(Pixel coordinate grounding data)

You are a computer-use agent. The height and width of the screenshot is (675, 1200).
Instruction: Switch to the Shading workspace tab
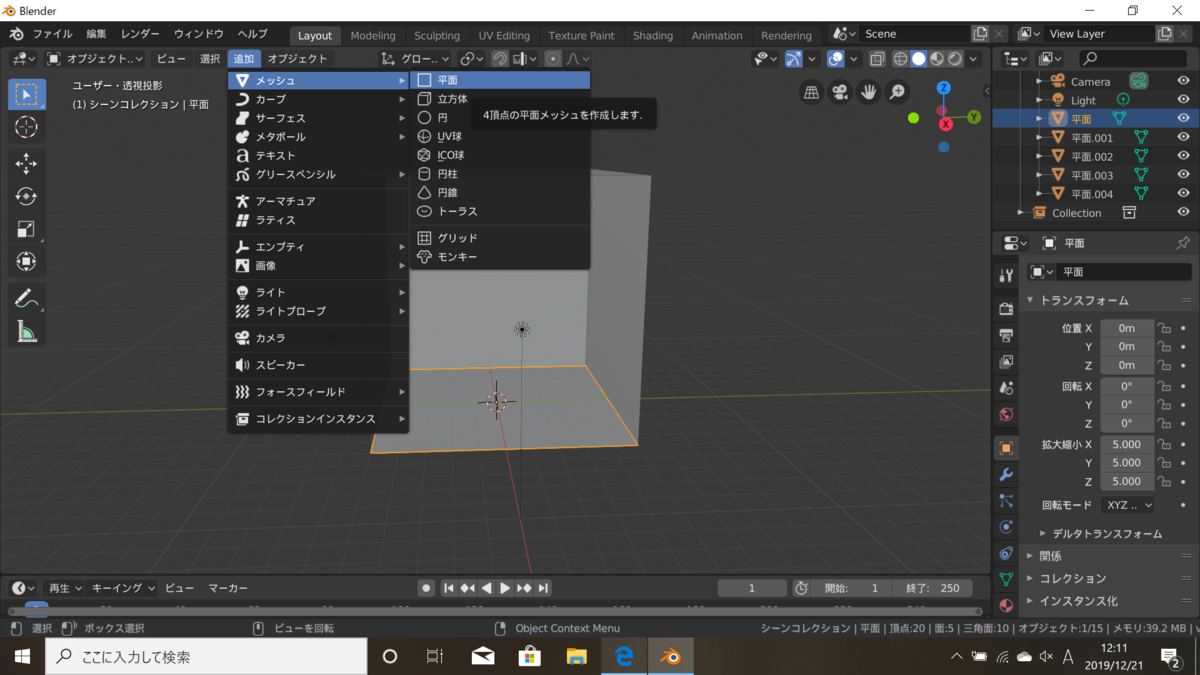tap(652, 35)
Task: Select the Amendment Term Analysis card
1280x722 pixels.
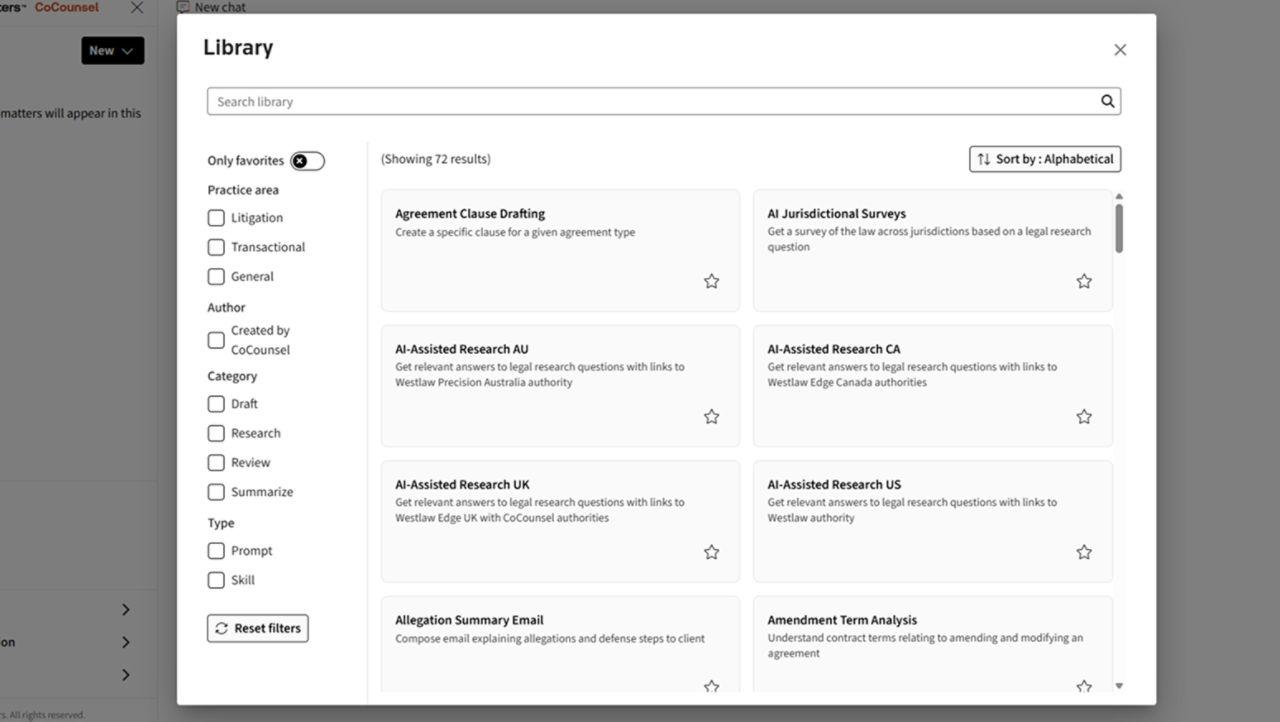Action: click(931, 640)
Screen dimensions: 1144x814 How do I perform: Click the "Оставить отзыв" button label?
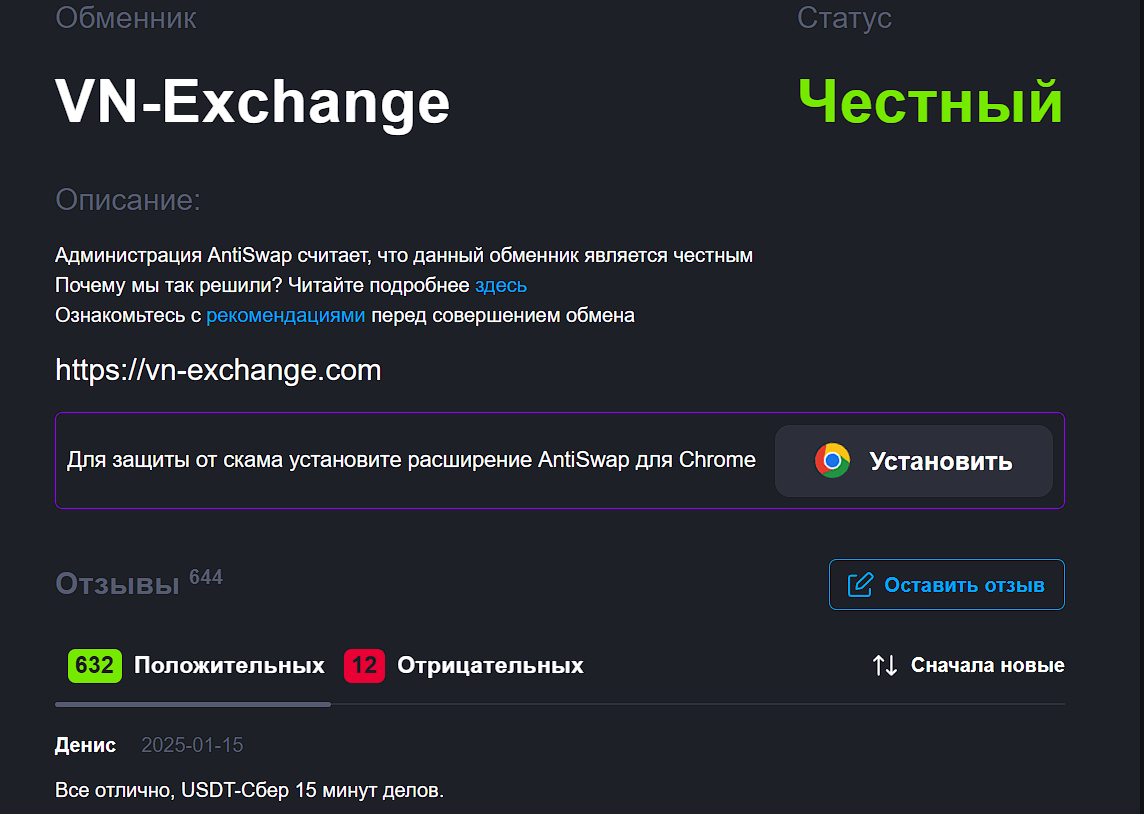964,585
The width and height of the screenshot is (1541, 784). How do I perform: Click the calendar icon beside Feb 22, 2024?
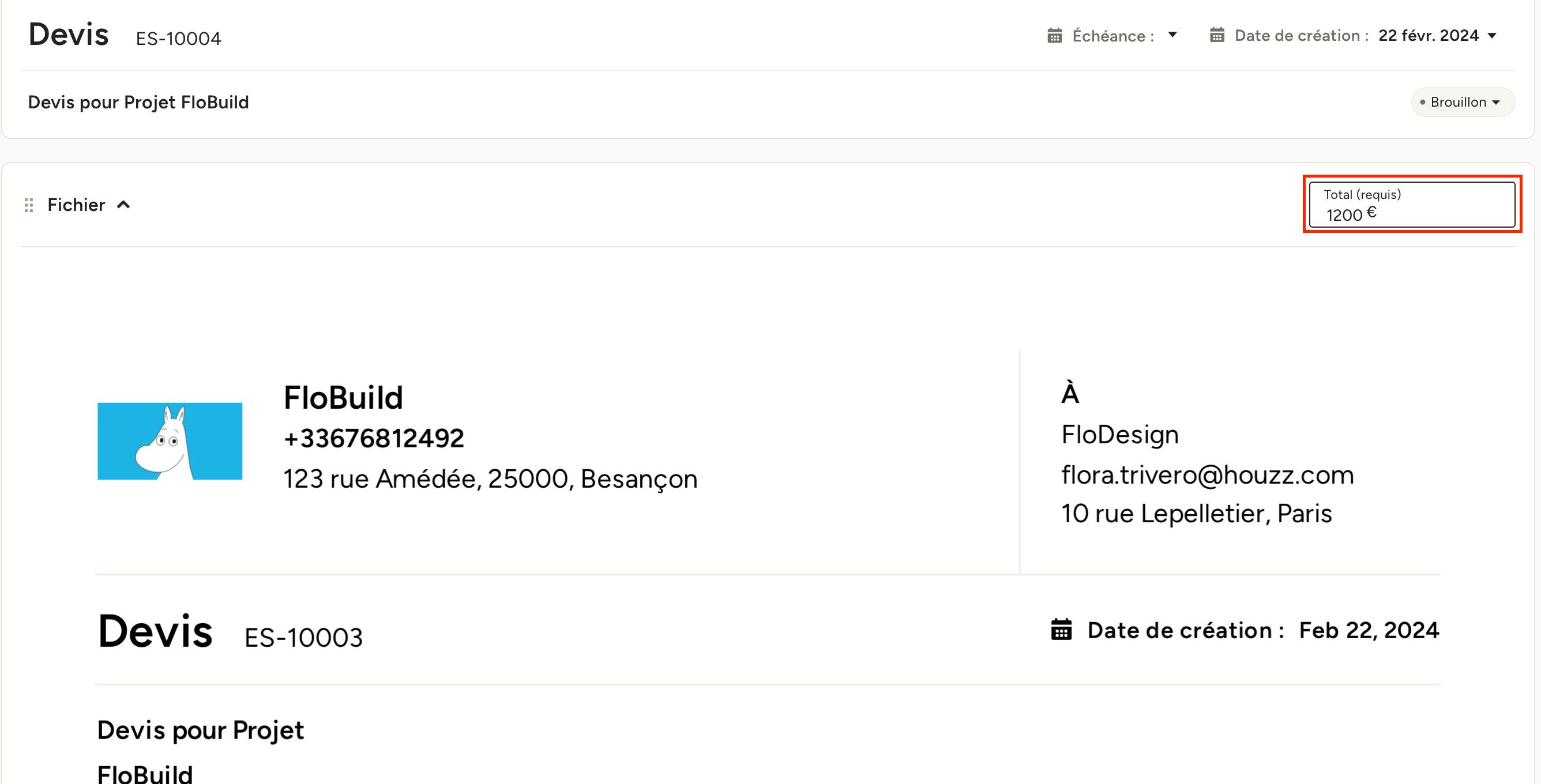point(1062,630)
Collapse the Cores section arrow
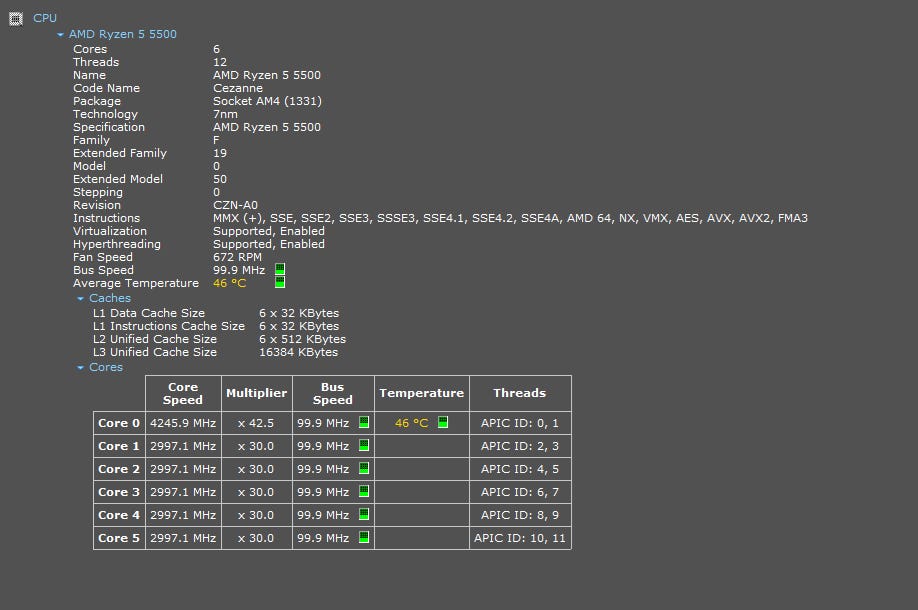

> _REQUIREMENT_: What is needed is a word-for-word copy of the data, minus its pictures.

> _PROBLEM SOLUTION_:
You are a computer-use agent. The height and width of the screenshot is (675, 1200).
Instruction: Switch to the Shading workspace tab
tap(652, 35)
Task: Select the Amendment Term Analysis card
1280x722 pixels.
Action: click(931, 640)
Screen dimensions: 1144x814 How do I perform: Click the "Оставить отзыв" button label?
964,585
The width and height of the screenshot is (1541, 784). How do I perform: Click the calendar icon beside Feb 22, 2024?
point(1062,630)
Collapse the Cores section arrow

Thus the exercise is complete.